The following is a step by step walkthrough on how to use LivePerson MTLS services. This guide assumes that you already have a valid/assigned certificate (for our purposes, a valid certificate is a p12/pfx file which consists of the needed public/private certificates).

Step 1 - Test Your Certificate

The first thing we need to do in order to get started, is create a p12 file (and its corresponding password). Please refer to this document for in-depth instructions on how to do that.

As part of our MTLS service, we offer a p12 file tester. You can find it here. What this tool does is to test the validity of the p12/pfx file and corresponding password (at this stage without storing the certificate in the Hashicorp Vault).

Step 2 - Upload certificate

In this stage we upload a certificate to the our storage. At this point, the certificate will not be connected to any mapping parameters (see explanation in step 3). It will be created so it can be connected in the next stage.

Actions to take

Now that your certificate is validated, you can upload it. Once it is uploaded, it can be mapped.

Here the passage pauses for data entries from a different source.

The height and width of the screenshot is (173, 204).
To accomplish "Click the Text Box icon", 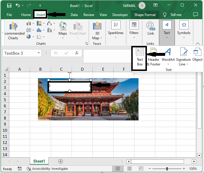I will 140,52.
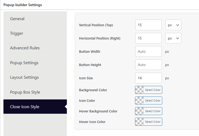Open the Vertical Position unit dropdown
The height and width of the screenshot is (136, 199).
(x=173, y=25)
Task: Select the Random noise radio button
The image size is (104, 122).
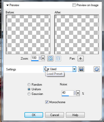Action: coord(29,85)
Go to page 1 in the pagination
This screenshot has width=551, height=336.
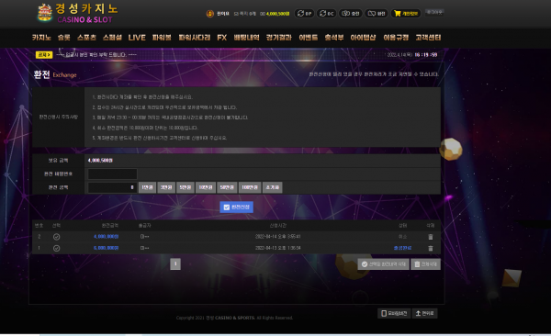tap(175, 264)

You can upload your certificate by using the following method: upload certificate. This method creates both the MySql entities and the Hashicorp Vault entry.

The id parameter returned by this method is needed for further configuration. Please note it before moving to the next step (it can also be fetched later).

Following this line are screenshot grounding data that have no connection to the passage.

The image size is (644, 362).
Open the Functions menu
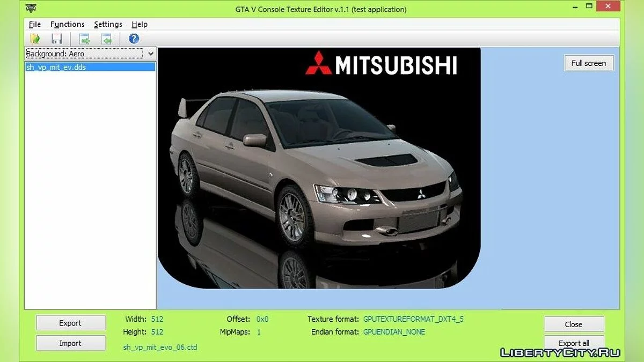67,24
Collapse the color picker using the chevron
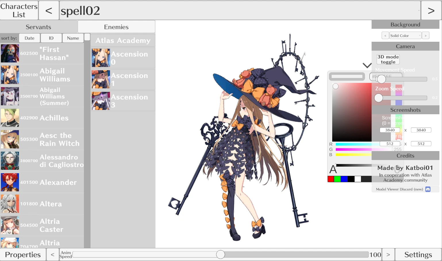The image size is (442, 261). click(x=367, y=65)
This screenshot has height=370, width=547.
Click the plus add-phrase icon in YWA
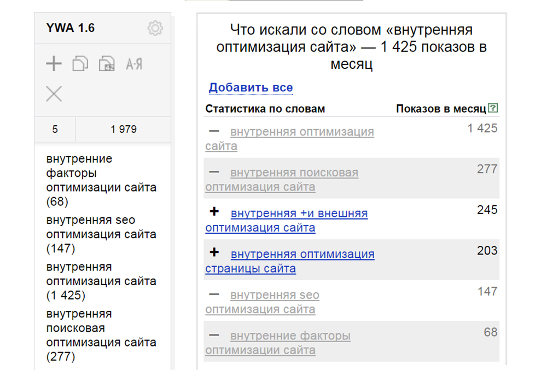54,64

Step 3 - Create MTLS Mapping object

Mapping Parameters

These are the parameters that connect the configuration data to runtime. They consist of triplets of accountId/serviceName/url which serve as a unique key (if all 3 parameters match, then we pull the configuration at runtime).

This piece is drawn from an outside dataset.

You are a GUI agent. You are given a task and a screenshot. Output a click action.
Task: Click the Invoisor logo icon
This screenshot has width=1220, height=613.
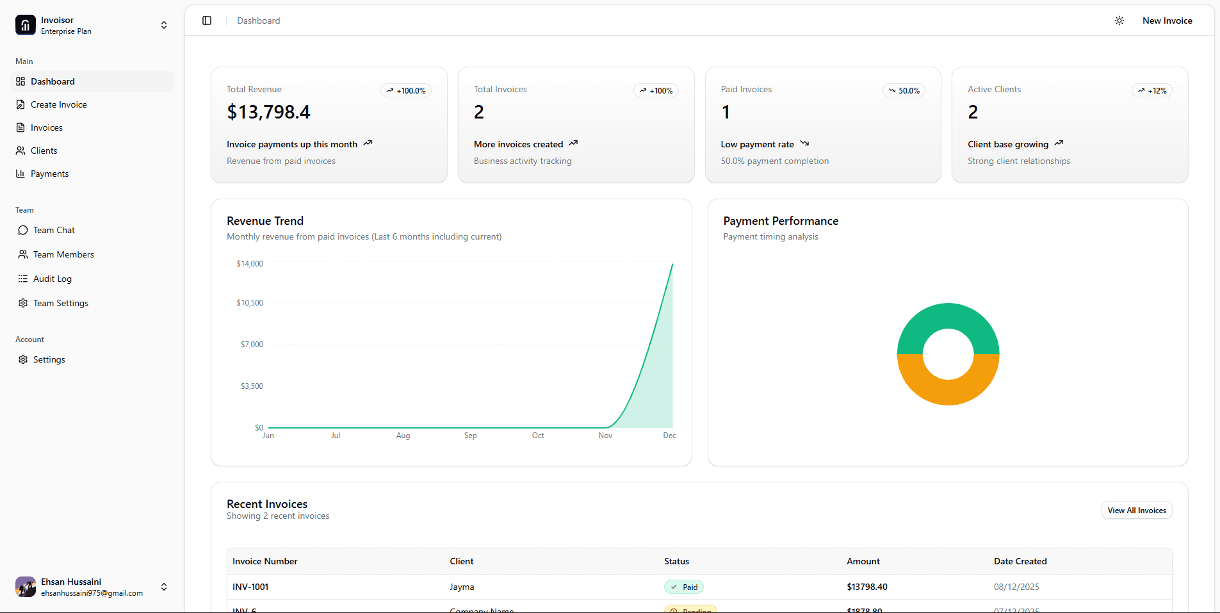click(26, 25)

  • accountId: The actual account that is creating/consuming the configuration.

  • serviceName: The service that will be creating/consuming the configuration, possible options are 0, 1, 2 which maps as such:

public enum Services {
    TEST_SERVICE("0"),
    IDP ("1"),
    WEBHOOKS ("2");
}
  • url: The url we will proxy the request to in runtime (represented by runtime header LP-forward-url).

Actions to take

Now that we have validated and uploaded our certificate, we must map it to the corresponding objects. This mapping must correspond with runtime submitted parameters (accountId/serviceName/url) to identify the context (as explained above).

Note that there is a per account duplication constraint that checks both name and the key (unique accountId/serviceName/url triplets). When trying to create an entry that already exists, an informative error will be returned.

In order to create the mapping object, you will need to use the following method.

Method URL
POST https://{domain}/api/account/{accountId}/configuration/ac-common/mtls?v=3.0

You can authenticate with this endpoint with oAuth1 (AppKey) or a Bearer.

Service options (as explained are 0, 1, 2):

public enum Services {
    TEST_SERVICE("0"),
    IDP ("1"),
    WEBHOOKS ("2");
}

Example body (Certificates array):

[
    {
        "certificationId": "{idFromPreviousCreation}",
        "serviceId": "{serviceIdAsNumber}",
        "enable": true,   
        "url": "{url}", 
        "siteId": "{accountId}",
        "name": "{anyNonDuplicatingNamePerAccount}",
        "deleted": false
    }
]

Step 4 - Use the runtime

If all previous steps were successful, runtime methods can now be used. The runtime includes mapping and forward methods.

Actions to take

  • Mapping method - This method receives triplets of serviceName/url/siteid and returns for each triplet whether a certificate is configured for it. Use this method to make sure your certificates are configured properly, Since mtls is throttle protected this method is used to verify that mTLS is configured for the supplied parameters. The goal of this method is not to submit regular TLS requests through the service (using up bandwidth), even though it is possible.

  • Forward method - the request will be mTLS wrapped using the certificate fetched. The certificate is fetched using the provided parameters (accountId/serviceName/url). The request is then forwarded to the LP-forward-url specified. The response will return as if contacting the remote endpoint directly but will be authenticated, its identity confirmed via the certificate.